## What you should do
From the entries that follow, gather each line holding the word "user".

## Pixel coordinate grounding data

════

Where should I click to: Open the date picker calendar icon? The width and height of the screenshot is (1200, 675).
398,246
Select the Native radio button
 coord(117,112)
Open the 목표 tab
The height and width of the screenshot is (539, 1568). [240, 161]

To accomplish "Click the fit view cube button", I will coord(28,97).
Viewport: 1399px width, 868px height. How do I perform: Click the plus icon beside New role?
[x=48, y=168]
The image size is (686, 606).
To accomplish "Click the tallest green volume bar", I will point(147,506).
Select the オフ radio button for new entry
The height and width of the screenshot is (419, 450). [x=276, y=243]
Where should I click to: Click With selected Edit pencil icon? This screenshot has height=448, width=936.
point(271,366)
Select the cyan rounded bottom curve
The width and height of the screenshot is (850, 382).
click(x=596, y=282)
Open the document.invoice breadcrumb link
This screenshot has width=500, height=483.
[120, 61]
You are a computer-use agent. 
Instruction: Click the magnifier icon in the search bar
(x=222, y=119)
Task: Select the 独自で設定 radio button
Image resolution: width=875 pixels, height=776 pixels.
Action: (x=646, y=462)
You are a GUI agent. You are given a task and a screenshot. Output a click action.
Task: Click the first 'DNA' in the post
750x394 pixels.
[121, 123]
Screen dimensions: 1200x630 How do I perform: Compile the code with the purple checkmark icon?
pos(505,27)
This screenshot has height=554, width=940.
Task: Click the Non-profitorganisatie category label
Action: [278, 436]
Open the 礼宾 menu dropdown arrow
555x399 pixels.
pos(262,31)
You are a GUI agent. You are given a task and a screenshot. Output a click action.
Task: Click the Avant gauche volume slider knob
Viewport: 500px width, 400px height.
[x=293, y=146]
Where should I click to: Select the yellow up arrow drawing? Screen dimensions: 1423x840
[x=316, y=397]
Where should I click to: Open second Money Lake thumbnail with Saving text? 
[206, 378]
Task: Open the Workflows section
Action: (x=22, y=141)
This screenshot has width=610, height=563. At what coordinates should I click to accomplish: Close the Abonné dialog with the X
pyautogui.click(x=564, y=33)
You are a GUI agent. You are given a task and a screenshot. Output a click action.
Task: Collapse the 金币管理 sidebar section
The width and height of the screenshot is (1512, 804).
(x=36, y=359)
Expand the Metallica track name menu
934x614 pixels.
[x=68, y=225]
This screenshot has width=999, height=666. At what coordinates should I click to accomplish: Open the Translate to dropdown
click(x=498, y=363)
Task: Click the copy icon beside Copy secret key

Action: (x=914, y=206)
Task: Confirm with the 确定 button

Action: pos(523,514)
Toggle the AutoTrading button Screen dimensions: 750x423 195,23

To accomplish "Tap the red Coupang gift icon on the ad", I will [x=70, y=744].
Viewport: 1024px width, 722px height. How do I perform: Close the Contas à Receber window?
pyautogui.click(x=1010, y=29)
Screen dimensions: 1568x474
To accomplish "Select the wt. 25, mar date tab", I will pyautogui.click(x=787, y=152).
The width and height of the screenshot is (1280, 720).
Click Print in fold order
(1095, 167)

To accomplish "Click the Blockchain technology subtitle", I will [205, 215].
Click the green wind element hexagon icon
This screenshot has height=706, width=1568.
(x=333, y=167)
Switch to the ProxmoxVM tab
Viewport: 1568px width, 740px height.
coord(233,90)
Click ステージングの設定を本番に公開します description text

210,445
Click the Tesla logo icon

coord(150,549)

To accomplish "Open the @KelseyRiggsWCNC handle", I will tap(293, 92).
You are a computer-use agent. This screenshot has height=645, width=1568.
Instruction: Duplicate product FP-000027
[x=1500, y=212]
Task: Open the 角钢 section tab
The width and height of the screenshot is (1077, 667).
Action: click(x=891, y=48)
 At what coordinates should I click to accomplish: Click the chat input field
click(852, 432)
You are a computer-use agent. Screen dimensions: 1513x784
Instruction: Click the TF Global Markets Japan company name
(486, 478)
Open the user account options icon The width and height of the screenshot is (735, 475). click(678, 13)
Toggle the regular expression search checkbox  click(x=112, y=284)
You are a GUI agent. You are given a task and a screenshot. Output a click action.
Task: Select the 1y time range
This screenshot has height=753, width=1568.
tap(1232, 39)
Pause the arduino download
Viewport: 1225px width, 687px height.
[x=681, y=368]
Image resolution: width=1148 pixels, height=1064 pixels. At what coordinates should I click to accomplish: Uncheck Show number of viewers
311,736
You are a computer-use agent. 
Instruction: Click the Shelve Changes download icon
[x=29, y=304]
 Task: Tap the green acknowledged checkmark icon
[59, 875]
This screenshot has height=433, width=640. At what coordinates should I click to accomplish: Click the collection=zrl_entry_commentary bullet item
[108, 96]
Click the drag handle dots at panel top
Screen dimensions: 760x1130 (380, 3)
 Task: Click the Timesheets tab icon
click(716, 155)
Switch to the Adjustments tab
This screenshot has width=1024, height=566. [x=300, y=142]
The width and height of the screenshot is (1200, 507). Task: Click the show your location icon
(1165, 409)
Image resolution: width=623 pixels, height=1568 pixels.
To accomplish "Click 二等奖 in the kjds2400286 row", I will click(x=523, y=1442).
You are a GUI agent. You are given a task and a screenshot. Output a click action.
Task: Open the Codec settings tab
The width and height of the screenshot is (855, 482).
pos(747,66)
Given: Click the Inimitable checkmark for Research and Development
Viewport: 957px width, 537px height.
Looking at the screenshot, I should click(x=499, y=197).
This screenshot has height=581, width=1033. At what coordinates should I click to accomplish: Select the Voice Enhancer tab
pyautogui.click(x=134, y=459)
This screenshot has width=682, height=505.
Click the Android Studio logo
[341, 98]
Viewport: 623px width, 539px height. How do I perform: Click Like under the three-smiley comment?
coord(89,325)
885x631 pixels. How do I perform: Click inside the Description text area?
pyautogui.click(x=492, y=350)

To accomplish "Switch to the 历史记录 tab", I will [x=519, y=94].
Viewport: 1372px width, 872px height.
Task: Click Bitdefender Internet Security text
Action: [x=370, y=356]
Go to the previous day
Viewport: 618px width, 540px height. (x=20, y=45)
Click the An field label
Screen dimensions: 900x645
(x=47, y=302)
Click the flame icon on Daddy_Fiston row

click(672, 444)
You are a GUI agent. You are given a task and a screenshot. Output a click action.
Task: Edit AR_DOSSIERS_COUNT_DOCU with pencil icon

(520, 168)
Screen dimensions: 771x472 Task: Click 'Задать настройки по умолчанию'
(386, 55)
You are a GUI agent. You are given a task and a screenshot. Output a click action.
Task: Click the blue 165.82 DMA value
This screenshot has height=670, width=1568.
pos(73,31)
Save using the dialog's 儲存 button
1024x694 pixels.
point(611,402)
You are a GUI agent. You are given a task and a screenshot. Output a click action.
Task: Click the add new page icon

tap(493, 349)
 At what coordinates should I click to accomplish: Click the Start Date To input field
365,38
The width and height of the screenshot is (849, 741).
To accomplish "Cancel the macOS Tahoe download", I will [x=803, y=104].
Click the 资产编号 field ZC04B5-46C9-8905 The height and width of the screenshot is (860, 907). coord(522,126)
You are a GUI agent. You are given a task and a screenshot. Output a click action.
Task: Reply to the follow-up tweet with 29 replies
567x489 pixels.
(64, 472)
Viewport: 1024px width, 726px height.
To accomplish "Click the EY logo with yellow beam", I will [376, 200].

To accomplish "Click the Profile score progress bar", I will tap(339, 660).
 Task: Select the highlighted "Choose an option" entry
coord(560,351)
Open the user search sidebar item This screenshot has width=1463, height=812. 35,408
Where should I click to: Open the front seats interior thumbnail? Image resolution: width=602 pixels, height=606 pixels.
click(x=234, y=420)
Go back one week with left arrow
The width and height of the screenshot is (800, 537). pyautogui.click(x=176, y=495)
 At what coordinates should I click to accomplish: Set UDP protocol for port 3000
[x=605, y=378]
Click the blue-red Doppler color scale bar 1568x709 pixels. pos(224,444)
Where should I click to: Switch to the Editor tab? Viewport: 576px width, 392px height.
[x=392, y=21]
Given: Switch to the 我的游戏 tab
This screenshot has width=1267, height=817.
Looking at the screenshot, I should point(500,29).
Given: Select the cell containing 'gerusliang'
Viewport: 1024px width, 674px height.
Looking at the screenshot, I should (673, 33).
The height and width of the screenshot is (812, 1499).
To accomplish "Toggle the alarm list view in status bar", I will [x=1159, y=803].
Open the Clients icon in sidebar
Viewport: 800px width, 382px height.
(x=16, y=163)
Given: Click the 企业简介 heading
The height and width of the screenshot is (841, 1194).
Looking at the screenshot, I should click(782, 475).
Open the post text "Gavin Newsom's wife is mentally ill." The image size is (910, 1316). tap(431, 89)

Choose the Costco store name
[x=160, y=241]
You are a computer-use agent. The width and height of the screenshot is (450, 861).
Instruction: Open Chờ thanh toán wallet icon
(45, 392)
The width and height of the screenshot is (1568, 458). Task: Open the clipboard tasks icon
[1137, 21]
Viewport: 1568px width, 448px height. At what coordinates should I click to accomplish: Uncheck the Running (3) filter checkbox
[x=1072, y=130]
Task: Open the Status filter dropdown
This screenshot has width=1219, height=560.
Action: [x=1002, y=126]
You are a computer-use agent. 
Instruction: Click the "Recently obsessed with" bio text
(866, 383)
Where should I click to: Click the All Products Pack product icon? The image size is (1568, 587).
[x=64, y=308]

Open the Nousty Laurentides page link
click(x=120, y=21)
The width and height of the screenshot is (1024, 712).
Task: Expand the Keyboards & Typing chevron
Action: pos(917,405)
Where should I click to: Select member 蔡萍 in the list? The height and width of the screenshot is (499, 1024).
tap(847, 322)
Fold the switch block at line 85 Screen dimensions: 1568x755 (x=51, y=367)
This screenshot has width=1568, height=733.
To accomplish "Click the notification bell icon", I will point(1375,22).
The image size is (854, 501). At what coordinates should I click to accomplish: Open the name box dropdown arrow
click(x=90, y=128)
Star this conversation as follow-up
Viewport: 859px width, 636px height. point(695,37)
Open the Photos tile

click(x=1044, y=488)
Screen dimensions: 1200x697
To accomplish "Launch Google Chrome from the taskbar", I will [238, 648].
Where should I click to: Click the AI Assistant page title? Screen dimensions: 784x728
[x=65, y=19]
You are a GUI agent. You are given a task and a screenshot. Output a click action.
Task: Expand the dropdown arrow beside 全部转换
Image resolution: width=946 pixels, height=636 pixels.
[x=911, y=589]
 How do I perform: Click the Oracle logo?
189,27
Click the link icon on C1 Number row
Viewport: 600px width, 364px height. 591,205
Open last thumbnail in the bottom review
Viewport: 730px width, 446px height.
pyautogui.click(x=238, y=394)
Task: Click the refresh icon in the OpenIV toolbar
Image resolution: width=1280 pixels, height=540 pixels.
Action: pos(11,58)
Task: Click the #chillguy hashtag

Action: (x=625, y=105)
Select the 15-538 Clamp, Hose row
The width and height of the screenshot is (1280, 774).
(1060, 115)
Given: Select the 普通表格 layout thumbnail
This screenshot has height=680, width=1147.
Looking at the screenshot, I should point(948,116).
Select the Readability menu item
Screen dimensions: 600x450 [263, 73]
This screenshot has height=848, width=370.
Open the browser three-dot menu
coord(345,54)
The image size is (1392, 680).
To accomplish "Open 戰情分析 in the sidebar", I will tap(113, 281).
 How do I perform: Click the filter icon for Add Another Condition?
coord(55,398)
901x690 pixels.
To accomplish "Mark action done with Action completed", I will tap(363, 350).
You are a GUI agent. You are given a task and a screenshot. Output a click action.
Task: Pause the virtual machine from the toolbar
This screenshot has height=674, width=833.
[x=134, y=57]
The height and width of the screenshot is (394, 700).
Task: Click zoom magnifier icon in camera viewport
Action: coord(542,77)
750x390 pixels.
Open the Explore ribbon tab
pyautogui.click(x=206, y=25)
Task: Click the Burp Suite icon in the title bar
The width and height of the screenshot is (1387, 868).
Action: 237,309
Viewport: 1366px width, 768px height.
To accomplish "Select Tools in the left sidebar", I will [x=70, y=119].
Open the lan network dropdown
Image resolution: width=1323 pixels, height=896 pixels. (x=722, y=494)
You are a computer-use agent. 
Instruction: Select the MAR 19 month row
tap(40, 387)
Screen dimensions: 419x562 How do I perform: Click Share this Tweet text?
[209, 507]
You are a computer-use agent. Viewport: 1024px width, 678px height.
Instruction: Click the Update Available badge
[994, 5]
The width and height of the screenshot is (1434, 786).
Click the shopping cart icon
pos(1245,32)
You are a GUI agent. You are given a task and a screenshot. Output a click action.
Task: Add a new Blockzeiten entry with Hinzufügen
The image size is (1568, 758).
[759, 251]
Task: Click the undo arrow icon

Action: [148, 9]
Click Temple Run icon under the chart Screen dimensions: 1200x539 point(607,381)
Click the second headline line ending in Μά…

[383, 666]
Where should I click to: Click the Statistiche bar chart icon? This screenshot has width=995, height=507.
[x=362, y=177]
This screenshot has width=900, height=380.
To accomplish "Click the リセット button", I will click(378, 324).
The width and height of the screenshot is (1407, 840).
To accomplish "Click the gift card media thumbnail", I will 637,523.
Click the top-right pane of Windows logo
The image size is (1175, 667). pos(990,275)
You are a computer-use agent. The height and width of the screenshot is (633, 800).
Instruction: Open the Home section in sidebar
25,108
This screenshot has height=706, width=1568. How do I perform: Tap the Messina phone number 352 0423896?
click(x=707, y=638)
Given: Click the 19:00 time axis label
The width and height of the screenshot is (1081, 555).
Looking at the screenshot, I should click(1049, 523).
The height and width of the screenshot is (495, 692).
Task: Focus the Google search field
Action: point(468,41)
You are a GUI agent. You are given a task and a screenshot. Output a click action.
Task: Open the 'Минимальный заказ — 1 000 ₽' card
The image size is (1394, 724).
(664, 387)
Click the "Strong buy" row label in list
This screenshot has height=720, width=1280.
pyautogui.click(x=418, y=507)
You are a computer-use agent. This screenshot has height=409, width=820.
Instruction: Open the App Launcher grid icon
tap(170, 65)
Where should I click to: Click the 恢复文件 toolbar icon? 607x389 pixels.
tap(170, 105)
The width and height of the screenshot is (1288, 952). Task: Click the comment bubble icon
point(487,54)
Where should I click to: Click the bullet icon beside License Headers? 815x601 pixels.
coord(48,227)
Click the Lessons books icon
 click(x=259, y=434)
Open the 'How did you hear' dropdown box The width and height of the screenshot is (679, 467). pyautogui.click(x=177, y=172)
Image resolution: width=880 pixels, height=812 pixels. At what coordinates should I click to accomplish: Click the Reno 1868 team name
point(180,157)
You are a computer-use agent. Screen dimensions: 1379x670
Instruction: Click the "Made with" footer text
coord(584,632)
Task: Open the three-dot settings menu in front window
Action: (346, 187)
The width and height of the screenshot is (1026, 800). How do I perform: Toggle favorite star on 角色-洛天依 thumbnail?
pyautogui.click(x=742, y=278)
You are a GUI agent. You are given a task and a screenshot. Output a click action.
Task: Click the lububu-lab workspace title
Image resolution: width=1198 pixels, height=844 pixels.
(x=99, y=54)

════

## Exercise answer
Open the user account options icon The width and height of the screenshot is (735, 475). click(678, 13)
Open the user search sidebar item This screenshot has width=1463, height=812. 35,408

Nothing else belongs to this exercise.